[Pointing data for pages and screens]
:::::
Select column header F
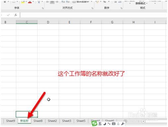 91,22
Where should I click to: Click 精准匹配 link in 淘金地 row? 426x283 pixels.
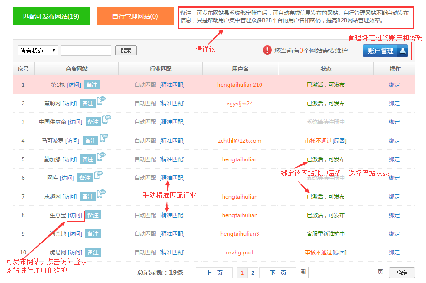pyautogui.click(x=172, y=234)
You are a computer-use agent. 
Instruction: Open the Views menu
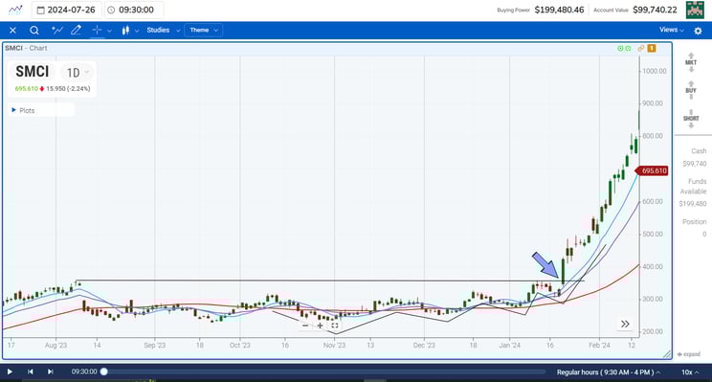pos(672,30)
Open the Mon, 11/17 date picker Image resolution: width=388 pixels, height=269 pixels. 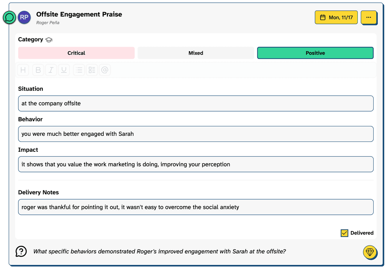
:::::
DESCRIPTION OF THE TASK:
Copy out every line of the entries above word for word, leaving out the pictures.

ANSWER BELOW:
Select column header F
 91,22
Where should I click to: Click 精准匹配 link in 淘金地 row? 426x283 pixels.
pyautogui.click(x=172, y=234)
You are a computer-use agent. 
Instruction: Open the Views menu
pos(672,30)
Open the Mon, 11/17 date picker Image resolution: width=388 pixels, height=269 pixels. 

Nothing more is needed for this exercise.